• _Extracted material_:
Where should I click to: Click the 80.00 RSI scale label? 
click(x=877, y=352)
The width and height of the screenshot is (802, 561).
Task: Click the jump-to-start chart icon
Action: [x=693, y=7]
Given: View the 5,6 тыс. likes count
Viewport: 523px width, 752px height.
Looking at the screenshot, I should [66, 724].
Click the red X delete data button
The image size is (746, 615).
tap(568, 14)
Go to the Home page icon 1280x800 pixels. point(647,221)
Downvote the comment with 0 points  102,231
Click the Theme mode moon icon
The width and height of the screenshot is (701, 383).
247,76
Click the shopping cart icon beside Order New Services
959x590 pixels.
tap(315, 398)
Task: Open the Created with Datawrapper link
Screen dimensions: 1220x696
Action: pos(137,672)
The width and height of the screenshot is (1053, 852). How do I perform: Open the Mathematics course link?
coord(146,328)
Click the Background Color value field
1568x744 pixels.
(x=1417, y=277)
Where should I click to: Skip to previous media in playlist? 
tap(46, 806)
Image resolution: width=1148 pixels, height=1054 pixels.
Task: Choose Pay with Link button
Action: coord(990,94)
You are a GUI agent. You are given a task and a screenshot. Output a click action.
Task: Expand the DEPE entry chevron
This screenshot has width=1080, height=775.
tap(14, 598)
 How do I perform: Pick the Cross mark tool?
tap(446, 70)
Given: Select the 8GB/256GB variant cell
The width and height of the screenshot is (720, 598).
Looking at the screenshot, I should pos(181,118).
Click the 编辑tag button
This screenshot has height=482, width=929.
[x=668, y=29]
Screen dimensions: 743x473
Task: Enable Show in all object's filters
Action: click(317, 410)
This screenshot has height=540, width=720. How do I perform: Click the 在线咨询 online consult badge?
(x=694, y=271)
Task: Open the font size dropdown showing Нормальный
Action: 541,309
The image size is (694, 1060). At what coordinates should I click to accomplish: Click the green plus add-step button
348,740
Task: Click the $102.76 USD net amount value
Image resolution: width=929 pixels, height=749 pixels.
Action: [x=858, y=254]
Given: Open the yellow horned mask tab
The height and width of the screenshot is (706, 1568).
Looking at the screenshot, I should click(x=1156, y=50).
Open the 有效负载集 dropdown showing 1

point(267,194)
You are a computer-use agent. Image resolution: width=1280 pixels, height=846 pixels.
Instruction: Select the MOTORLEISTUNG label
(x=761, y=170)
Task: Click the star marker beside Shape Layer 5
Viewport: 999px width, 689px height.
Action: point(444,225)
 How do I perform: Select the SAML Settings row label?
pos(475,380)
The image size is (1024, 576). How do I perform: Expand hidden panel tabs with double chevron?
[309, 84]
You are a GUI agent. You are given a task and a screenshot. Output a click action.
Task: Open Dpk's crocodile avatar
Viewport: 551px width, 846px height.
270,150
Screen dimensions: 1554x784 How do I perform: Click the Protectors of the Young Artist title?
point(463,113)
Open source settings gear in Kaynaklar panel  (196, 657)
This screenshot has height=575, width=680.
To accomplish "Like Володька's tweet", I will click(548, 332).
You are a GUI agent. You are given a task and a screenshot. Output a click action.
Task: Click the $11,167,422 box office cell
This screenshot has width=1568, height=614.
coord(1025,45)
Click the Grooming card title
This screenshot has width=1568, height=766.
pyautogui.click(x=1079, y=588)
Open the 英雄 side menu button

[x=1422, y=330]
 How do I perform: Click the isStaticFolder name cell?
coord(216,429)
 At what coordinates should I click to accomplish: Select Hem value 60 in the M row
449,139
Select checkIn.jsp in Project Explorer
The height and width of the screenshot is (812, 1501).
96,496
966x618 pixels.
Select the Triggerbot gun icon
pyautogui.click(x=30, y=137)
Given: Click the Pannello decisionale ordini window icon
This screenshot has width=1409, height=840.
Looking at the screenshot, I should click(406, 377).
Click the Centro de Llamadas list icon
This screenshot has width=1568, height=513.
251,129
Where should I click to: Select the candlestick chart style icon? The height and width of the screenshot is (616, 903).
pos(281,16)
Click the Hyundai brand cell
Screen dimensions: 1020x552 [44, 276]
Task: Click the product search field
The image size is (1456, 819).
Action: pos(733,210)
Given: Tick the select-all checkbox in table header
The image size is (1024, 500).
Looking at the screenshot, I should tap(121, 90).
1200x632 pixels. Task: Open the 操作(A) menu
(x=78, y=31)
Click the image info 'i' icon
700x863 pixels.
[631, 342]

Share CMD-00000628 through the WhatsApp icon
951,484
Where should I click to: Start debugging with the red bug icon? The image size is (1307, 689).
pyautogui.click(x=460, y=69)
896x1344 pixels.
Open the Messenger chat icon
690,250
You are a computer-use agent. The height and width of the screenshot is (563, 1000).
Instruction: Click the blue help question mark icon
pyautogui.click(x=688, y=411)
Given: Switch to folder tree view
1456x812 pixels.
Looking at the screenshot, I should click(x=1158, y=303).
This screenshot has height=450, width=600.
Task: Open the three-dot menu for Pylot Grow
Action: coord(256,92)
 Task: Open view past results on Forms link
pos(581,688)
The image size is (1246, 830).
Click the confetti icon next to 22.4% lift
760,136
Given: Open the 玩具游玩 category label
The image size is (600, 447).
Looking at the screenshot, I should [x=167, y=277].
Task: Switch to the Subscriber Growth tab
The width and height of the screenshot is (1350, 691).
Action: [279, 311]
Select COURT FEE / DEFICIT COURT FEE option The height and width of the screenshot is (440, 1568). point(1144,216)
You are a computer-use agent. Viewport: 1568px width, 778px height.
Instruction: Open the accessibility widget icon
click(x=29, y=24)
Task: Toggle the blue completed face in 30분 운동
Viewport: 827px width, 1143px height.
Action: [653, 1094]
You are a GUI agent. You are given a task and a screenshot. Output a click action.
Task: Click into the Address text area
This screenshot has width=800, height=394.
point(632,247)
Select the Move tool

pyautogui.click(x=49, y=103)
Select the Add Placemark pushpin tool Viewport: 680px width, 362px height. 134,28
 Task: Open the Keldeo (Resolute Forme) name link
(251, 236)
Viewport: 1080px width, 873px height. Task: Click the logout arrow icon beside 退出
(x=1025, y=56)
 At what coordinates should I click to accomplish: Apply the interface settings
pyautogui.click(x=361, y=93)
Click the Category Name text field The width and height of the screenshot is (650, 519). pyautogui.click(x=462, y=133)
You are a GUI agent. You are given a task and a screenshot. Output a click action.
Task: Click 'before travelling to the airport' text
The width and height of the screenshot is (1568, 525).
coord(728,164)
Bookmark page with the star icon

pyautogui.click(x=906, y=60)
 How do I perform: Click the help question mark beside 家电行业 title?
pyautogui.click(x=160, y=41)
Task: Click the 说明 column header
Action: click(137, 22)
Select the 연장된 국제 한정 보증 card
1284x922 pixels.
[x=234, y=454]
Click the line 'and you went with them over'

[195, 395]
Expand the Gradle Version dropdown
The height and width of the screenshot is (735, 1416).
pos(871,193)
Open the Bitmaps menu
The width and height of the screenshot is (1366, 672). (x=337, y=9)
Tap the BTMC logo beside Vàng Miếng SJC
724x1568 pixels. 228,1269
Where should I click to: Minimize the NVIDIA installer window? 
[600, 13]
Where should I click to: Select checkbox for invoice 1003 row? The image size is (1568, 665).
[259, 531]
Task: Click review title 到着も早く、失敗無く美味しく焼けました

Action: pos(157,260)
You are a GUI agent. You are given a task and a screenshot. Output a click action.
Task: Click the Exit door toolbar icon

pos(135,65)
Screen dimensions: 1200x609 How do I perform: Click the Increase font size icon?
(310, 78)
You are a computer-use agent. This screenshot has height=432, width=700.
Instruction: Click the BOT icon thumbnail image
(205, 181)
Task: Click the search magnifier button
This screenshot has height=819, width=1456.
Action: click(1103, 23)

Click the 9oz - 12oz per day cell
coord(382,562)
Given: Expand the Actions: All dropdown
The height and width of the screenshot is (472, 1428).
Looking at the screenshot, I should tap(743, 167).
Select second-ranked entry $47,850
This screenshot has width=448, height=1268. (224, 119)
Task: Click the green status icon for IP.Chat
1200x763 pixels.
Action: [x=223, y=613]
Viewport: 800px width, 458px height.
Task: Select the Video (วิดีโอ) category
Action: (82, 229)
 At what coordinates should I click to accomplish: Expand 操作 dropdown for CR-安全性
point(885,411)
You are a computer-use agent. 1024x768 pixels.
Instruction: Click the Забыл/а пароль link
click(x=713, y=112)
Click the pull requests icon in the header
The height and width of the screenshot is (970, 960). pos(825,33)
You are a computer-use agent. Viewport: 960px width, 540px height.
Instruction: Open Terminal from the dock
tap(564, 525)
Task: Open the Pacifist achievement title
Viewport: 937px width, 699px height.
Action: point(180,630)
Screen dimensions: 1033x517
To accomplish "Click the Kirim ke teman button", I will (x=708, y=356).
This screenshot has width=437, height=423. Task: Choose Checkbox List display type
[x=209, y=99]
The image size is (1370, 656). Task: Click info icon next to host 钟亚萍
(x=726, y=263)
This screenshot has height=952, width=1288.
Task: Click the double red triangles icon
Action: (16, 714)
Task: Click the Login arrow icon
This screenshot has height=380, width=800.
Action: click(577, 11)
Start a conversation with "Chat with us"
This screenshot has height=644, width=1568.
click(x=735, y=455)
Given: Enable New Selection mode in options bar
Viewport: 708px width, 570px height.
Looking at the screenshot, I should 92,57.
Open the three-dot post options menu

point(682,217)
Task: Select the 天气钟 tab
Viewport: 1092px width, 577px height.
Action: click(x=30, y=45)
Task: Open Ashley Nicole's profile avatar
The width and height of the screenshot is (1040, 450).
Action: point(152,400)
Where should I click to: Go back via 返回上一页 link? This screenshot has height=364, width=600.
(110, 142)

• _Task goal_:
All that is needed is the opening run of the data, given again exactly: please include every line from the first through the line with "Go to the Home", both ends kept.

• _Written response_:
Where should I click to: Click the 80.00 RSI scale label? 
click(x=877, y=352)
The width and height of the screenshot is (802, 561).
Task: Click the jump-to-start chart icon
Action: [x=693, y=7]
Given: View the 5,6 тыс. likes count
Viewport: 523px width, 752px height.
Looking at the screenshot, I should [66, 724].
Click the red X delete data button
The image size is (746, 615).
tap(568, 14)
Go to the Home page icon 1280x800 pixels. point(647,221)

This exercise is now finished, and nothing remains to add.